Observation data Epoch J2000 Equinox ICRS
- Constellation: Chamaeleon
- Right ascension: 11^{h} 07^{m} 46.091^{s}
- Declination: −77° 40′ 08.92″
- Apparent magnitude (V): 20.1

Characteristics
- Spectral type: M5.75–M6.5

Astrometry
- Proper motion (μ): RA: -23.455 mas/yr Dec.: 0.453 mas/yr
- Parallax (π): 5.0899±0.0792 mas
- Distance: 641 ± 10 ly (196 ± 3 pc)

Orbit
- Period (P): 1895±132 d
- Semi-major axis (a): 1.02±0.06–1.17±0.07 AU
- Eccentricity (e): 0.59±0.22
- Periastron epoch (T): 2453163±214 JD
- Argument of periastron (ω) (secondary): 106±26°
- Semi-amplitude (K_{1}) (primary): 2.433±0.44 km/s

Details

ChaHα8 A
- Mass: 0.07–0.10 M_{☉}
- Temperature: 2910–3024 K
- Rotational velocity (v sin i): 15.5±2.6 km/s
- Age: ~3 Myr

ChaHα8 B
- Mass: 25±7–31±8 M_{Jup}
- Other designations: 2MASS J11074610-7740089, CHSM 10837, SBC9 3352, Cha Hα 8

Database references
- SIMBAD: data

= ChaHα8 =

Binary brown dwarf in the constellation Chamaleon

ChaHα8 (also written ChaHa8 when Greek letters are unavailable) is a binary brown dwarf about 640 ly from Earth in the constellation Chamaeleon.
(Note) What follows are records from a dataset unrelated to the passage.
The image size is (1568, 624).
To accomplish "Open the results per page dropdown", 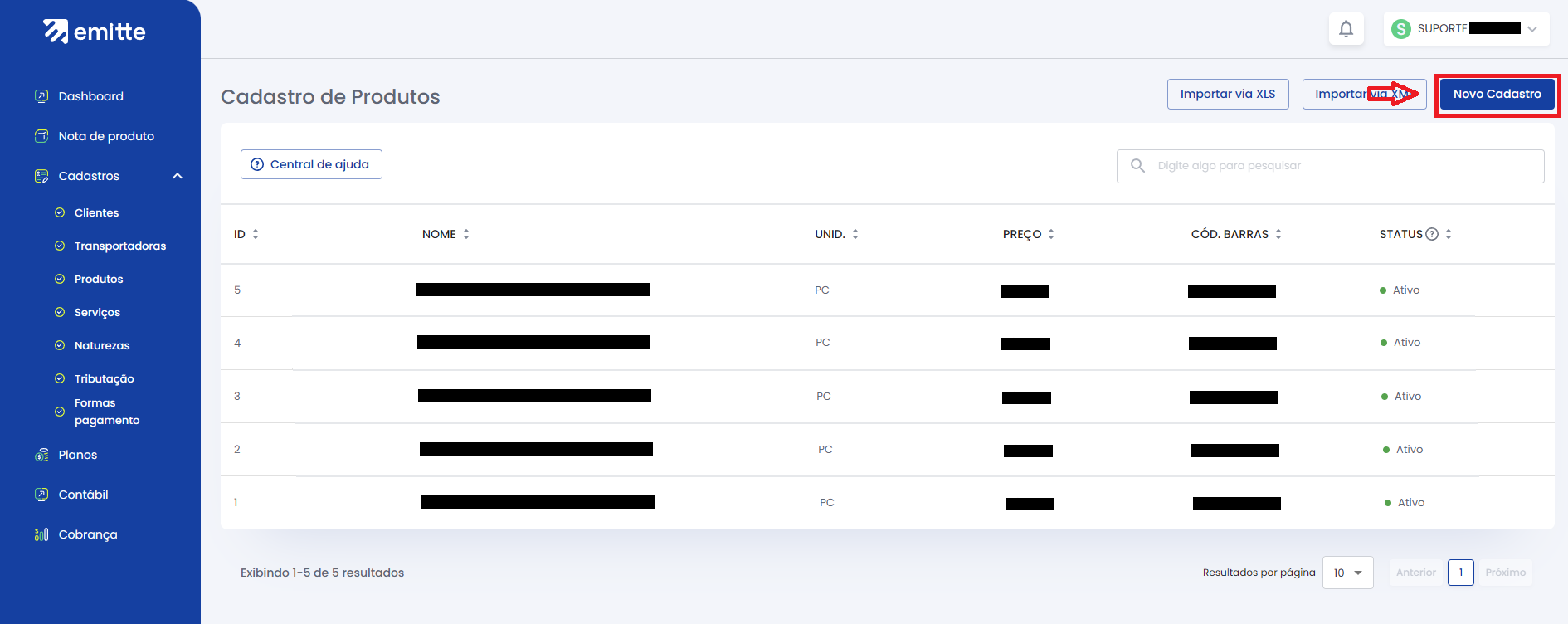I will [x=1347, y=573].
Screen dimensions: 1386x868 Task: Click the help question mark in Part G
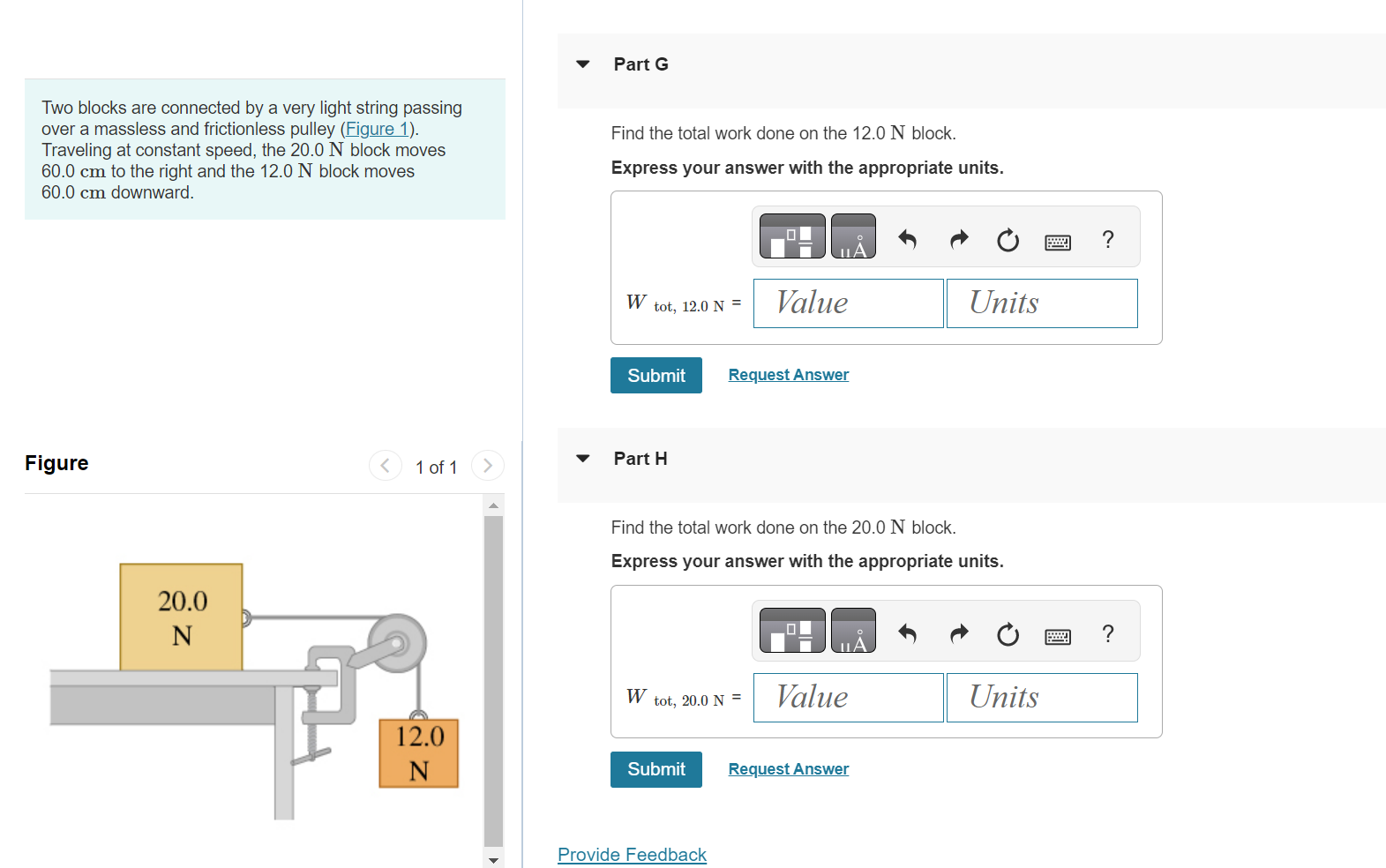click(x=1107, y=238)
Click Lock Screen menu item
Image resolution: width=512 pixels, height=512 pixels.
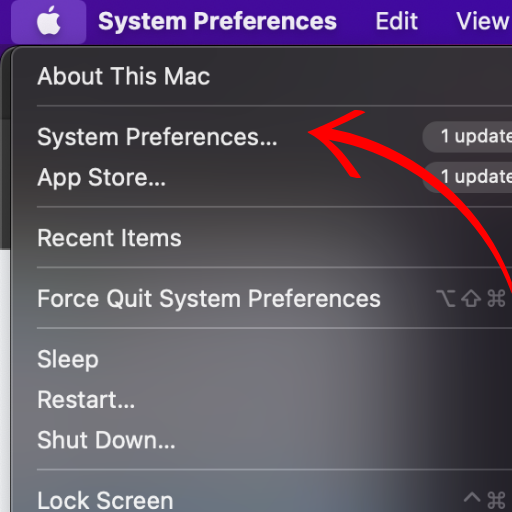point(105,500)
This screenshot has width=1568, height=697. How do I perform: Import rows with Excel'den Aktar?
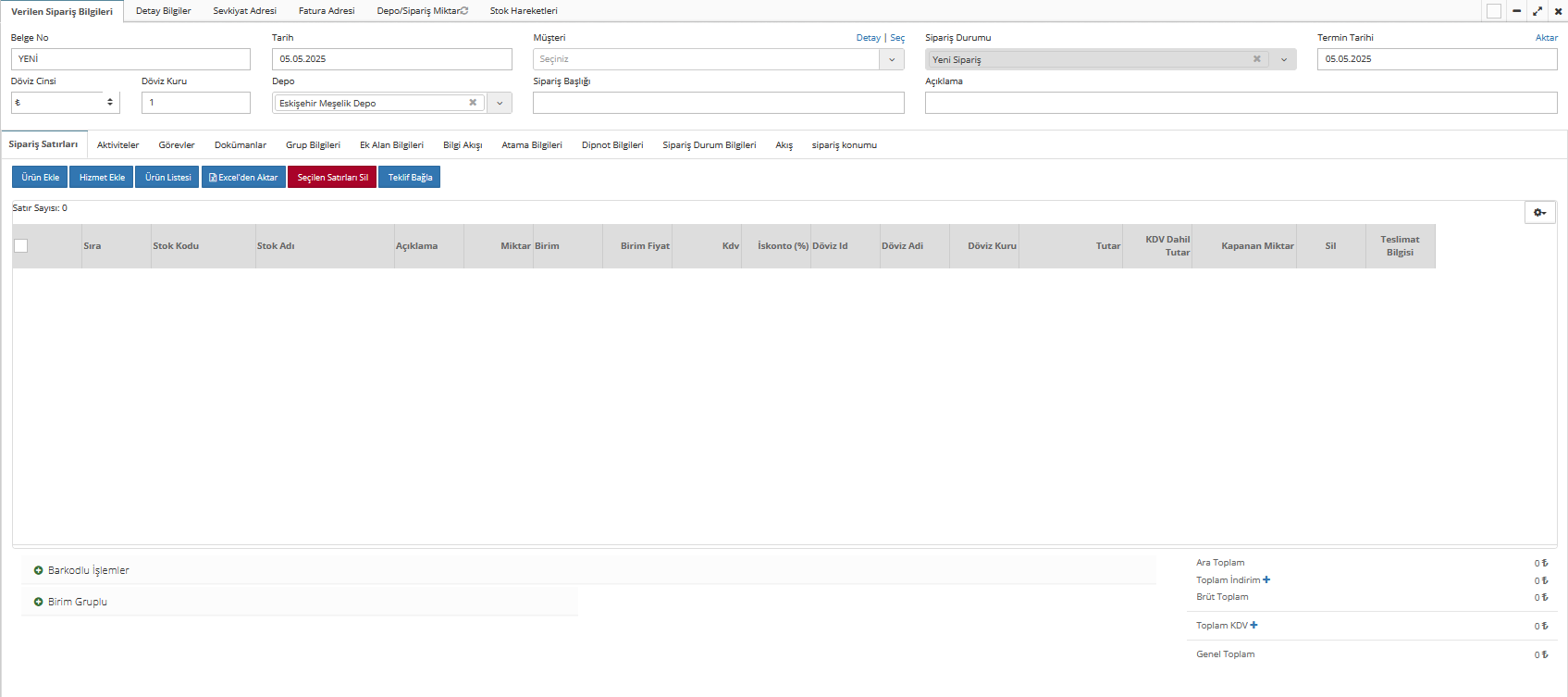tap(243, 178)
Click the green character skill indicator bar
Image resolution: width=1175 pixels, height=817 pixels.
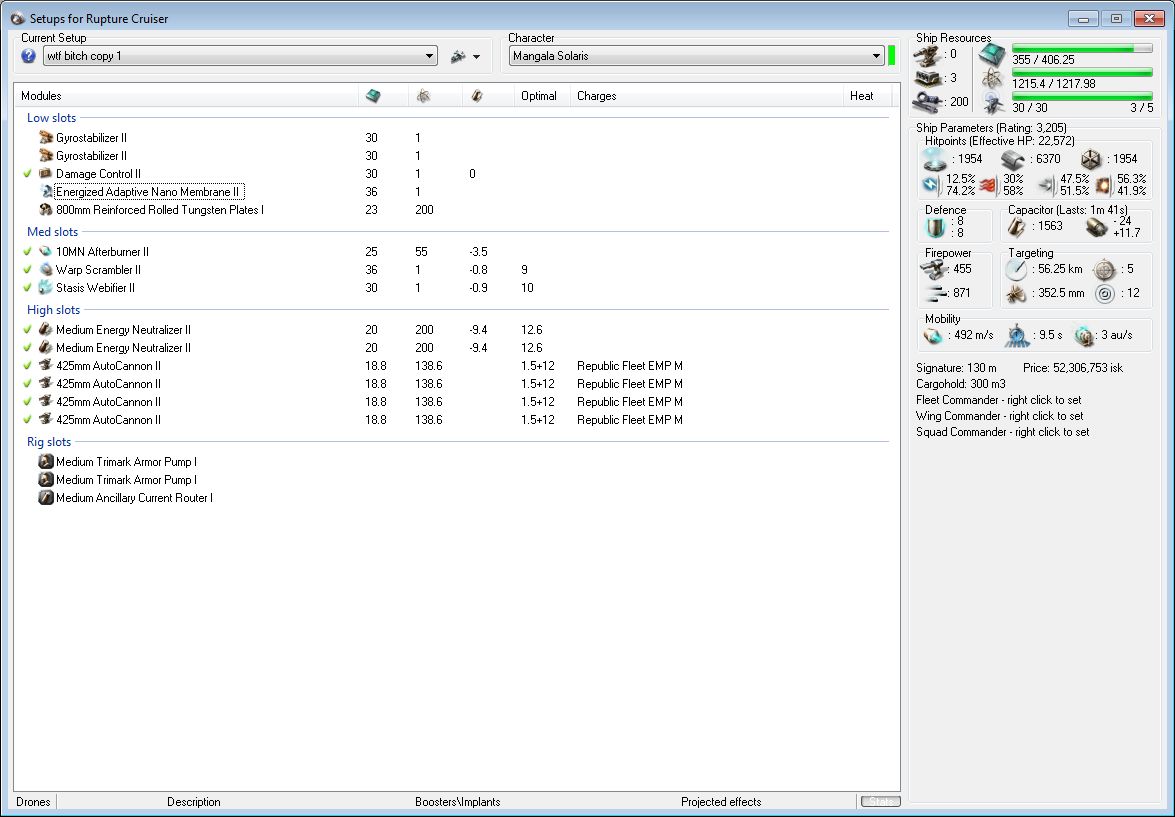891,56
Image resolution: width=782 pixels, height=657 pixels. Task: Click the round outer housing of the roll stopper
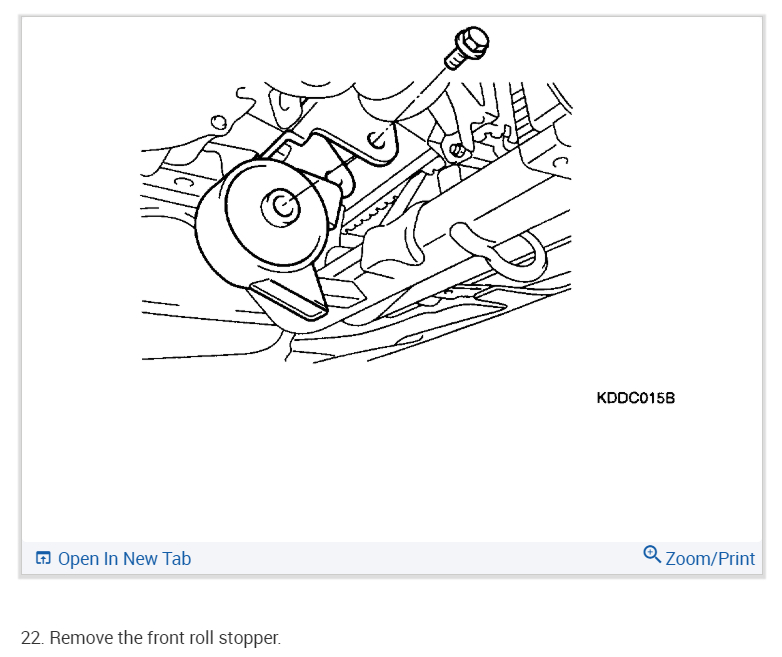pos(267,222)
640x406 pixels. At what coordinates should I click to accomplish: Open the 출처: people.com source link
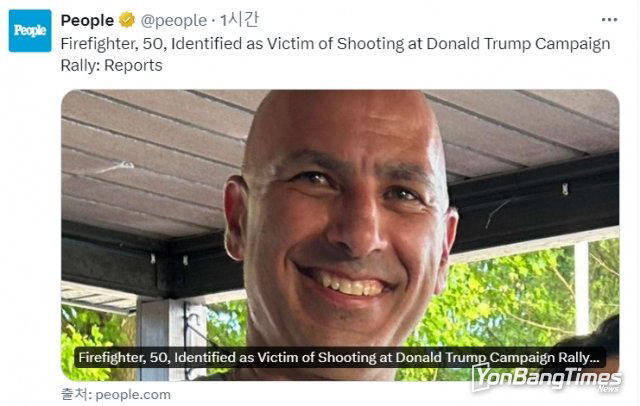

The designation indicates that it is in the Chamaeleon I star-forming region and that it displays hydrogen-alpha emission. It was discovered in 2000.

It was found in 2007 to have a low-mass substellar companion in orbit around it via radial velocity observations. The companion has a mass of 25–31 Jupiter masses, and the pair orbit each other with a period of 5.2 years and an eccentricity of 0.59.